26 — More on Cropping

I'm known as a "tight cropper." Something about "only show what you want your viewer to see, and no more." That was instilled into me by a number of mentors along the way, but there are plenty of nuances that come up. Consider this photo, for instance:

Obviously, I've cropped it, as it isn't the normal 3:2 aspect ratio. 

One nuance that comes up is that sometimes you can't get your photo perfect in camera. In this particular case, I was by myself in a canoe, and there were two limitations: how close I could get the canoe to the shoreline without disturbing the animal, and what lens I had on my camera (70-200mm). As it is, the full slide frame only adds a tiny bit to the left edge and a bunch at the bottom to my final crop choice. 

Which brings me to another nuance: generally you don't crop a person's or animal's parts unless you're doing it at a well-established location, or you have motivation to do so (an upcoming lesson). The monitor lizard in the above shot has a long tail that extends out off the lower right frame. But that area was blocked by reeds, so it the visibility of the tail is almost completely masked in the area I cropped off. 

Normally, I tell students to either "crop at well-established body points, or include the full person/animal, even if that isn't visible due to something blocking it." Of course I also teach that rules aren't rules, they're just things that you do most of the time because to violate them can create a visual dissonance that registers subconsciously with the viewer, making them like the image less. The above image is also about the monitor lizard basking in the sun, and nothing about whatever pixels I had of the long tail actually reflect that. 

Thus, one way you resolve cropping choices is to fully understand what it is your picture is about and what you're trying to convey. If you have pixels that don't support the intent of the photo, it's likely they should be cropped away.

For example, here's an image of leopard trying to blend in but poke its head out to be able to see potential prey. We don't need the full body. We do need some concealing brush plus an indication that the leopard is looking outwards into an open area, thus my framing (this is pretty much the way I shot it back in 1994). 

Notice again that I'm not showing the entire body (or even feet). This is all about the head poking out, thus one could argue I could crop even tighter. However, the above image is what I took thinking about it in the field (again with a 70-200mm).

Here I've used the foreground as a framing device on the background (hmm, 70-200mm again). I have similar photos where I moved past the tree and just concentrated on the peak plus the glacier and lake below it (Gray Glacier, Torres del Paine, by the way). But "just a thing"—peak and glacier—isn't quite the same as "place." 

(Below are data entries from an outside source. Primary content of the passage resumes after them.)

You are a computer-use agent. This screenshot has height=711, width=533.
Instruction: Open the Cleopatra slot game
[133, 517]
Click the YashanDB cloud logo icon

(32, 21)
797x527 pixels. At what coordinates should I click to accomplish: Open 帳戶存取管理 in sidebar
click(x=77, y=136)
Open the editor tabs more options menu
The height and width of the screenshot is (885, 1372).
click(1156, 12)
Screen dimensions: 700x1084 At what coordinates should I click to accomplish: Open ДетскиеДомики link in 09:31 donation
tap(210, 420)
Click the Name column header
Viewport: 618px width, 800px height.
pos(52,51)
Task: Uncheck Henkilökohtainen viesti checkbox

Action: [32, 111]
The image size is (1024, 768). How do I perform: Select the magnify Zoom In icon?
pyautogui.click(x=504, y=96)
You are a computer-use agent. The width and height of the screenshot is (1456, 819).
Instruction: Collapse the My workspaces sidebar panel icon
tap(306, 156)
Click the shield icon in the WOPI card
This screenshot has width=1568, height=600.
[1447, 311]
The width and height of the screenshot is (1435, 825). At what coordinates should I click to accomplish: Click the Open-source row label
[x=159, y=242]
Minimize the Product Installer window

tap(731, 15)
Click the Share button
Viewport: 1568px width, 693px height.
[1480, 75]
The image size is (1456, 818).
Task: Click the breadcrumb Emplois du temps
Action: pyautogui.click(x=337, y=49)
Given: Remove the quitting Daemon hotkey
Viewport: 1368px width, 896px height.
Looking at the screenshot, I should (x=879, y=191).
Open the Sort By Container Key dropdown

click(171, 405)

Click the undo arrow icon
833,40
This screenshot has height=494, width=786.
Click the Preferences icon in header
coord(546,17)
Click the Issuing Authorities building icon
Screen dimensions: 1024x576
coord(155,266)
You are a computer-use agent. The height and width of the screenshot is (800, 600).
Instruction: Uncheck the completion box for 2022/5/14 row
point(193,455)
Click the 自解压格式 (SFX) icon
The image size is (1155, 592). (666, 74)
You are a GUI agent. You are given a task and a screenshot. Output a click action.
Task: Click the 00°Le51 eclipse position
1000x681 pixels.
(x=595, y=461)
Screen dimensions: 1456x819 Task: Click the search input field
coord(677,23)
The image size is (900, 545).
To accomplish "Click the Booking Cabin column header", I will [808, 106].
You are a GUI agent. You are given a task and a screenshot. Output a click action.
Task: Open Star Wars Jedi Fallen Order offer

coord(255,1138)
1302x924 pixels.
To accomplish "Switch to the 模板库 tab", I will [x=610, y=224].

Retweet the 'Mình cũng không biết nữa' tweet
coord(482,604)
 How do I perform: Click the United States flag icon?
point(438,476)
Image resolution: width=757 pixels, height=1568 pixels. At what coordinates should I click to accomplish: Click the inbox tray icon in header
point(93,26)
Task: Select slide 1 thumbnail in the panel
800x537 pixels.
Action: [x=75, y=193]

So another nuance of cropping is at what point does your image become something more than "thing." 

Here's a "thing" shot:

bythom INT EC Galapagos DarwinStation 16

Here's a "place" shot (of the same thing):

bythom INT EC Galapagos Highlands 89

I'll try to go into more detail in a later lesson, but for today I want to put just one very important idea into your head: you can't crop unless you know what your photo is about. That seems like one of those absurd simply ideas, but I can't tell you how many times I've been working with someone and we can't get to framing/cropping because we haven't established what the photo actually is.